The Constitution and the laws of India do not permit life and liberty to be at the mercy of the absolute power of the Executive . . . . What is at stake is the rule of law. The question is whether the law speaking through the authority of the court shall be absolutely silenced and rendered mute… detention without trial is an anathema to all those who love personal liberty.

In the end, he quoted Justice Charles Evans Hughes:

A dissent is an appeal to the brooding spirit of the law, to the intelligence of a future day, when a later decision may possibly correct the error into which the dissenting Judge believes the court to have been betrayed.

Aftermath of Judgment

He was the only judge in a five-member bench to go against the decision that if a person is ill-treated or his family members are detained without legal authority, he can’t approach the court for any justice and there is no remedy to this situation.

While all the other four agreed to this contention and supported the government, Khanna maintained that the state had no power to deprive a person of his life and liberty without legal authority.

Khanna sensed that after his stand, his judgeship might be in jeopardy. On the day he was to give his opinion for the fated case, he had mentioned to his sister, “I have prepared my judgment, which is going to cost me the Chief Justice-ship of India.” He was soon proved right.

In spite of enjoying the support and respect of all the bar associations and the entire legal community, he was superseded for the post of Chief Justice of India by Indira Gandhi in January 1977, and the same day he sent in his resignation.

Unlike his colleagues he did not think about ambition and the government pressure. Rather, he took a decision he believed in even if it required him to go against everyone, even the prime minister.

He got international acclaim for his decision and was praised by many. George H Gadbois noted in his book “Judges of the Supreme Court of India” that later when Justice Khanna became the Chairman of the Eighth Law Commission, he served in this capacity without salary in order to work independently from the government.

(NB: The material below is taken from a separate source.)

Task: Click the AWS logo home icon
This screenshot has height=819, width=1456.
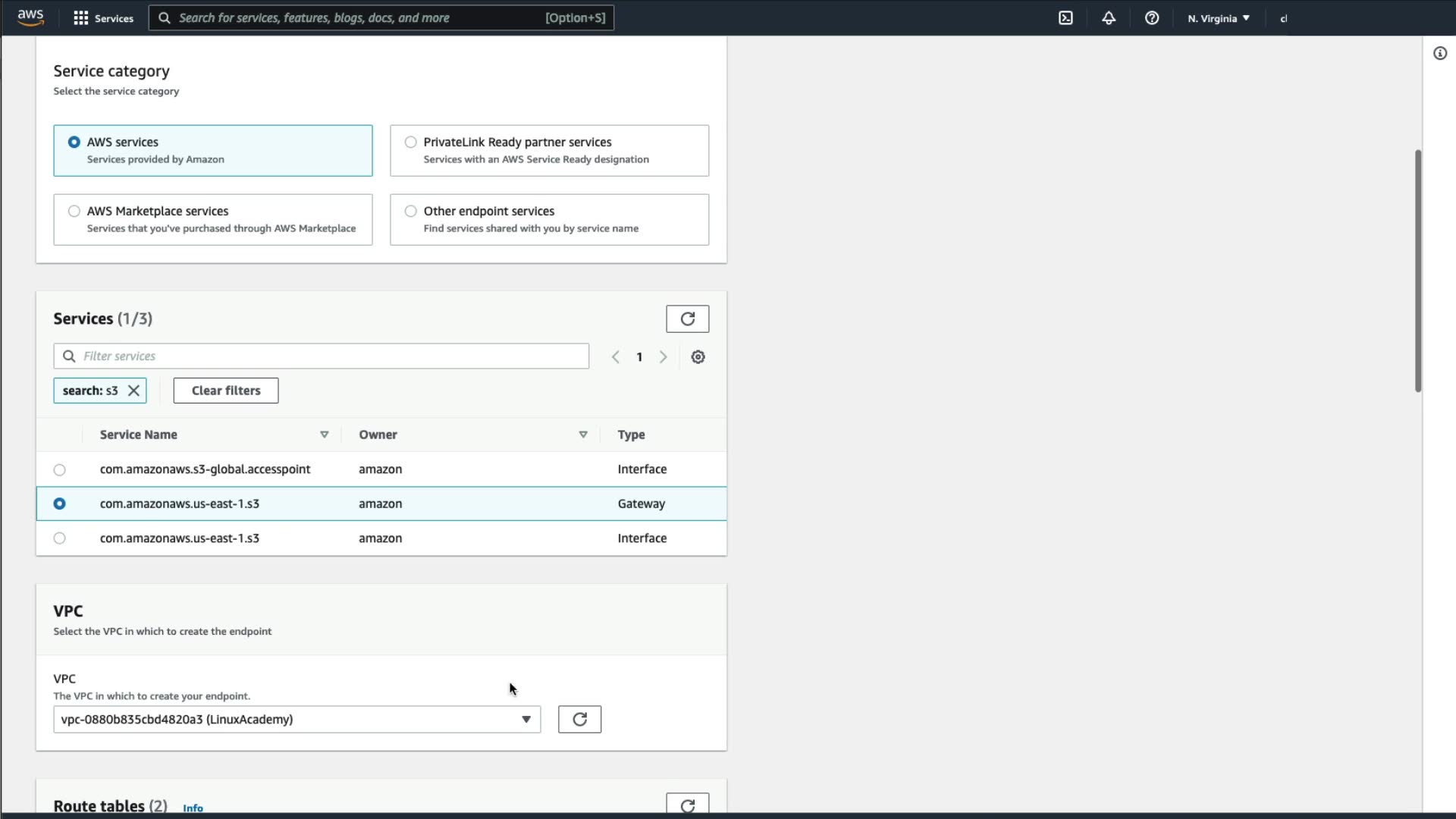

He died at the age of ninety-five on 25 February, 2008 during his sleep. A silent end peaceful end to someone who changed the picture of decision-making and inspired many people through his courage and commitment.

It is not easy to take decisions, especially in situations as crucial as the emergency. But Khanna proved his worth and made a most historical decision which might not have resulted in substantial change at the time, but it opened the gates for many who want to take a stand for what they believed in.

Justice Khanna was an amazing judge, an honourable citizen and above all, a free man, and this is how we all will remember him for many years to come.